I thought—more than a month later—Syracuse’s loss to Maryland in the 2011 NCAA quarterfinals wouldn’t sting as much, but time hasn’t healed this wound.
The Orange’s 6-5 overtime loss to the Terps at Foxboro on May 22 marked the second straight year the team failed to reach the Final Four. Last year, Syracuse was knocked out with a 9-8 double overtime loss to Army in the first round.
This isn’t what we’ve come to expect as fans of the Syracuse Orange. After all, just a few years ago, the team was a sure fire bet to reach the Final Four. It only had 22 straight appearances on championship weekend until 2005 and a streak of 25 consecutive NCAA tournament quarterfinal victories.
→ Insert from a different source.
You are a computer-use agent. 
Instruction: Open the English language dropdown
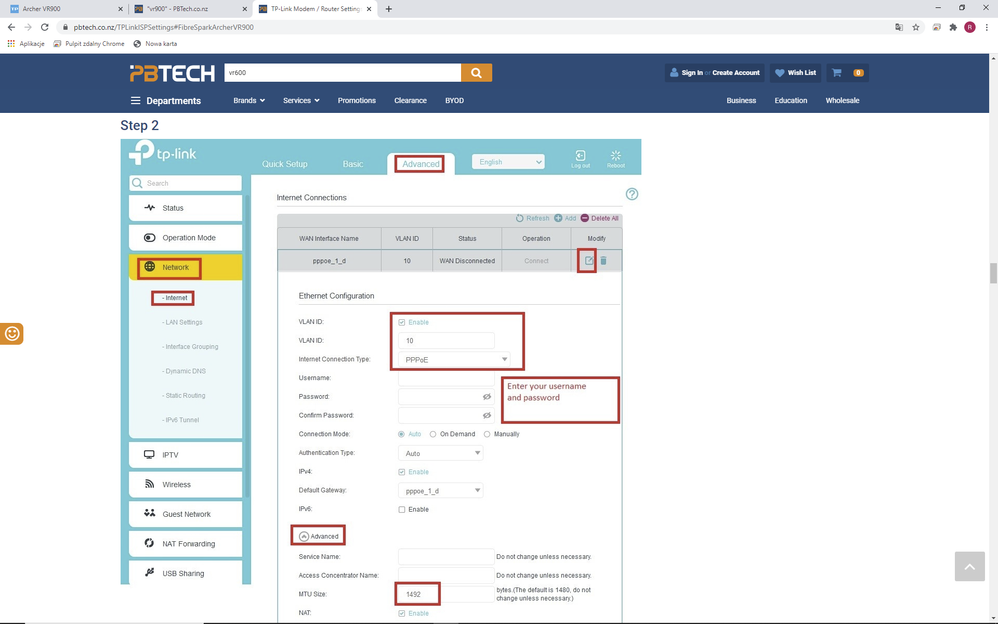click(508, 162)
But the writing was on the wall this year. This team, more than any other collection of Orange, was defined by defense. And this season, more than any other I can remember, was defined by close calls. Eight of Syracuse’s 17 games were decided by two goals or less; three ended in extra time. The Orange managed to come out unscathed from those battles in the regular season.
I wrote in April that Syracuse was better prepared to win the championship this year than last year because of those close calls. In 2010, Syracuse lost one regular season game and mostly cruised to a 13-1 record before its first round loss to Army. Similarly, Syracuse finished 2011 with a 14-1 record, but it faced so many tests, so many challenges before the tournament, I thought it was ready this time.
But the Orange luck in close games finally disappeared. It finally ran up against an opponent that was one step quicker and one save better.
Against Maryland, a team just as stout defensively, a low-scoring affair was guaranteed and each possession was critical. The Orange was outplayed in nearly every facet. The Terps won 11 of 14 faceoffs, had a 34 to 22 edge on shots and earned 19 ground balls to Syracuse’s 12.
When Maryland’s Grant Catalino netted the game-winner with 32 seconds left in the extra session, an era ended. Syracuse graduated seven talented seniors—goalie John Galloway, close defender John Lade, long-stick midfielder Joel White, midfielders Jeremy Thompson, Jovan Miller and Josh Amidon and attack Steven Keogh.
This senior class won national titles as freshman and sophomores in 2008 and 2009, but came up short as upperclassman—an unfortunate end to a class that may still go out as one of the best.
So, the 12th championship will have to wait. And there are many holes to fill. The biggest will be in the net.
Galloway’s presence will be sorely missed. He finished his career as the NCAA record-holder for wins (59) and minutes played (3,776). He helped the Orange to a 60-8 record during his four seasons. In his final year, Galloway recorded 147 saves, a .572 save percentage and broke his own school record with a 6.70 season goals-against average in 2011. He was named the nation’s best goalie for the second consecutive season by the United States Intercollegiate Lacrosse Association.
The team that takes the field next year will look vastly different. The last time this team faced so many questions was in 2007, when the Orange had its worst season in 25 years with a 5-8 record. The following year, this now graduated senior class helped lead the Orange to a national championship.
Syracuse will reload and underclassmen will step up to the expectations of the demanding Orange nation. There are wounds to heal and new streaks to start.